In 1980, at the age of fourteen, Louie
and some friends formed Mad Society, a punk band that was an honest
expression and response to their surroundings. The band's angry kid
punk act received glowing press and popularity in the heyday of LA punk.
After their debut EP, Mad Society disbanded and Louie continued to play
bass for a slew of grunge garage bands such as Spoon, Blitzkrieg,
Screaming Night Hogs, and Tidus Sloan.
In 1986, he enrolled at Otis Parsons to
study Life Drawing, Art History, and Art Theory with well-known art critic
Dave Hickey, and Painting with Carol Caroompas. Louie received his B.F.A.

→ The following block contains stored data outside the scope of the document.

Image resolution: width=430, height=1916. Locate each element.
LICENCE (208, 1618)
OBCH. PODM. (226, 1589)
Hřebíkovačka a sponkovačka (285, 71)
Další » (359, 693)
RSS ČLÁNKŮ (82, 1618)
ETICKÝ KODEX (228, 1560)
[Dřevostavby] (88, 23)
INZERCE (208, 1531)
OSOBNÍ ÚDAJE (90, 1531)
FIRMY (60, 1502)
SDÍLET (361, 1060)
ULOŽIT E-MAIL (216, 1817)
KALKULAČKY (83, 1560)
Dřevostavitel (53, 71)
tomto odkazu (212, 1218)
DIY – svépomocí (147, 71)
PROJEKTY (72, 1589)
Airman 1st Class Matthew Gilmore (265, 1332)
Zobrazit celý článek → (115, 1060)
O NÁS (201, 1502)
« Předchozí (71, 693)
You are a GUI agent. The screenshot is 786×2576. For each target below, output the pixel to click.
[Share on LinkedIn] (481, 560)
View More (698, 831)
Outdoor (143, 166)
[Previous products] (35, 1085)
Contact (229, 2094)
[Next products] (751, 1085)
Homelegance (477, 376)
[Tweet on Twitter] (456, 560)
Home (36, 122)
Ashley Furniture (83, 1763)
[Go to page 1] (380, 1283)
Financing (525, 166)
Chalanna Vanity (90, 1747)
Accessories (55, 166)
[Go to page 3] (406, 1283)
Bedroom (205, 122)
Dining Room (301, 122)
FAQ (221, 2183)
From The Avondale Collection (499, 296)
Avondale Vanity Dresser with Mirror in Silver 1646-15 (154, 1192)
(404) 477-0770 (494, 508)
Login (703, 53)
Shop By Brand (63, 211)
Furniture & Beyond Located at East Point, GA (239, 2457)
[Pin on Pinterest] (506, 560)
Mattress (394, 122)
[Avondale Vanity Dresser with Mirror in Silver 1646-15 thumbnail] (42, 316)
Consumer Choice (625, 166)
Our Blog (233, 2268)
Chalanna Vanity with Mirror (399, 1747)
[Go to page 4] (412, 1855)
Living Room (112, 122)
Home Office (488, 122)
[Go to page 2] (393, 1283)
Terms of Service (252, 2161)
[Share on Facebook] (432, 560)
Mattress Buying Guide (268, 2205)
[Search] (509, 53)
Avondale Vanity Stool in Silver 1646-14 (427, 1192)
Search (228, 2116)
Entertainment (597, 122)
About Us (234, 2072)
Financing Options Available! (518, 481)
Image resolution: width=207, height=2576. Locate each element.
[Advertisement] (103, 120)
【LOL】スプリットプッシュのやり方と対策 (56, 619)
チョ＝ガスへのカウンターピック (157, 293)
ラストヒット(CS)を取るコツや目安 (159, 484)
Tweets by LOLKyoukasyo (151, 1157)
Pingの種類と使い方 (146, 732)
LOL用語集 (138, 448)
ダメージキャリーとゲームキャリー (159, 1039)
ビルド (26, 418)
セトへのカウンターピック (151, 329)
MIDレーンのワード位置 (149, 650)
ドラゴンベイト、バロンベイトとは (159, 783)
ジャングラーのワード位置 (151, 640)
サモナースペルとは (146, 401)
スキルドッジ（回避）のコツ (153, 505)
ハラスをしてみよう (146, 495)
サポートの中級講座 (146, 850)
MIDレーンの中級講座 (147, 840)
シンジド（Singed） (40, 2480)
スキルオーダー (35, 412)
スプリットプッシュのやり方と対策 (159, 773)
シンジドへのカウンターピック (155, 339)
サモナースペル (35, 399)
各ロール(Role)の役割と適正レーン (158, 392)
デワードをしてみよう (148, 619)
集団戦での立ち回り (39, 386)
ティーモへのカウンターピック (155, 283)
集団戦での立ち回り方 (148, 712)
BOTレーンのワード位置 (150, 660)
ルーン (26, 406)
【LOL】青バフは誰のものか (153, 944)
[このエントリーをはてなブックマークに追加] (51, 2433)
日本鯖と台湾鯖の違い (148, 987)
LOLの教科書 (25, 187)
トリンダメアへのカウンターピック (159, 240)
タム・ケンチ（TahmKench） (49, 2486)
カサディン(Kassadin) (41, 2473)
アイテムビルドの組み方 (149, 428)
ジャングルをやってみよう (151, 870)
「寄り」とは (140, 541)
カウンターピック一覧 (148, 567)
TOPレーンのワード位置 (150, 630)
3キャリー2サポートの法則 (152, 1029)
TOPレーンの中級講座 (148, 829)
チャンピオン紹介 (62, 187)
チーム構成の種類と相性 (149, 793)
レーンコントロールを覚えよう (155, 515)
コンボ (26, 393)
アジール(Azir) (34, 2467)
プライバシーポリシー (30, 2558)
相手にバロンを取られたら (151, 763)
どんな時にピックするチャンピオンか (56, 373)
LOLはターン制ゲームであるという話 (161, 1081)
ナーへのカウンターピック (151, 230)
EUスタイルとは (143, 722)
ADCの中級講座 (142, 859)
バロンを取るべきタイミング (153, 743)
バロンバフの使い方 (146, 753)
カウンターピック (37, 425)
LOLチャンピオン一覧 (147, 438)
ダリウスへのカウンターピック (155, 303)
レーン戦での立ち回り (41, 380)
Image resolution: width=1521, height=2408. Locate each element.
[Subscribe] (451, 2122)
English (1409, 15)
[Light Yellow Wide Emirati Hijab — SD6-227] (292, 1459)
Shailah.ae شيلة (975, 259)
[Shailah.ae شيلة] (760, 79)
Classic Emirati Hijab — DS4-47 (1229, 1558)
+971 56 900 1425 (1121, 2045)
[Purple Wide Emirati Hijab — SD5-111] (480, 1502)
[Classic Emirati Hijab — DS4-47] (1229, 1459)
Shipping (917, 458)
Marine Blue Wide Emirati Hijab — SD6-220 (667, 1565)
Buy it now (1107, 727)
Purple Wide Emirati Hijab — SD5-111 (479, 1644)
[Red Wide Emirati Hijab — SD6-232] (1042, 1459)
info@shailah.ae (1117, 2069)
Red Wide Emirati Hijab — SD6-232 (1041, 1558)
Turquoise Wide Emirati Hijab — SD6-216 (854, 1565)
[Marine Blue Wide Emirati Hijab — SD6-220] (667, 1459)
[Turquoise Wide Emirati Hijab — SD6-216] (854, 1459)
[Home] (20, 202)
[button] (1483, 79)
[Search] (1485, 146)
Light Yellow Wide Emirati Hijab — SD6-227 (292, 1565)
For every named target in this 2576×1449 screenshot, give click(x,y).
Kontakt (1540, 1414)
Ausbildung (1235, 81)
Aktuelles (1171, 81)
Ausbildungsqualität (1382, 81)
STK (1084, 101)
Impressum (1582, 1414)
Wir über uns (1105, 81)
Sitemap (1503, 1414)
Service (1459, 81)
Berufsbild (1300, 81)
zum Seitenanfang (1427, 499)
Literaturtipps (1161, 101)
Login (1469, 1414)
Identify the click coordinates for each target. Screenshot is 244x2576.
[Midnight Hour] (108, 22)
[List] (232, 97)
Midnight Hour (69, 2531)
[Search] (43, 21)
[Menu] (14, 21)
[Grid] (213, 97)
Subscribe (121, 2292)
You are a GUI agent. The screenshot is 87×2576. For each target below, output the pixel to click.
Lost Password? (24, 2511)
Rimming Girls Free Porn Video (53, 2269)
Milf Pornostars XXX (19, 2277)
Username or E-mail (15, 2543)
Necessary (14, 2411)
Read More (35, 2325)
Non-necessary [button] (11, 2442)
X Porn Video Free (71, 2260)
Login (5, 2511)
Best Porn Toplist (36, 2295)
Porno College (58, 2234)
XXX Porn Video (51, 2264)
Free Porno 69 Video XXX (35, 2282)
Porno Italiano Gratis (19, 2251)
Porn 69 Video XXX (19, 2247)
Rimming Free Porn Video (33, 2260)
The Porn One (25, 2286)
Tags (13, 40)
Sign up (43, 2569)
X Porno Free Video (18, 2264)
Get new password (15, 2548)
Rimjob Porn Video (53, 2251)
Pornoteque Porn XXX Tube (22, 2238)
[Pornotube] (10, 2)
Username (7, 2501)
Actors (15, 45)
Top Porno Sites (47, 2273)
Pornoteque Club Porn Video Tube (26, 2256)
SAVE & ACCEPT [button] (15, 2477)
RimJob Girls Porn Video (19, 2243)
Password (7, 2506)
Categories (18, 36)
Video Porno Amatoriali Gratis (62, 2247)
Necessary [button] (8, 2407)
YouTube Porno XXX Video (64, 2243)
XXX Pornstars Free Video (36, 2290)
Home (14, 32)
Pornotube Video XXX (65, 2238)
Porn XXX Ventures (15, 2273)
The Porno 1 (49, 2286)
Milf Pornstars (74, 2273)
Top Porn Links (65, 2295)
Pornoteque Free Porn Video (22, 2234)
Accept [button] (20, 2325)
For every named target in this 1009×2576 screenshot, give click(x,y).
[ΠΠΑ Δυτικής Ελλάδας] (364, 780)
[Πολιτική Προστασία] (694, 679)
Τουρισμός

from Otis Parsons in1990 and entered the art world that summer with his
first solo show. His early paintings were towering examples of craft
eclipsing content, works five feet tall and eight feet wide, described as
a cross between Anselm Kiefer, Dr. Seuss, Dali, and Zap Comix.
The recent works of
Louie Metz have earned him a special distinction among the Los Angeles art
community, where he has had numerous shows. Louie is a prolific artist,
casting local Silverlake personalities to model as his intense survivors.
His subjects are usually offset by anthropomorphic landscapes: a suburban
backyard, and apartment courtyard, a sweeping vista, all rendered in a way
that reflects the subject’s inner psychological reality. “Luckily the
models are usually going through some kind of psycho drama,’ he says,
“which makes it interesting.” There is a traditional aspect to Louie's
work that reflects a deep interest in the work of the old masters;
however, Louie conveys a classicism without investing the work with a
classical style,” I don't usually like contemporary art that looks
pretentiously old masterish as I find that its a prevailing tendency
for figurative painters to stylize their paintings with too many jokey
pop-cultural references and self conscious chiaroscuro.
Complexity and
straight forwardness, tradition and personal vision, beauty and brutality;
are issues that conflict in life and art, yet because of their importance
to the painter they must be dealt with and synthesized in his work.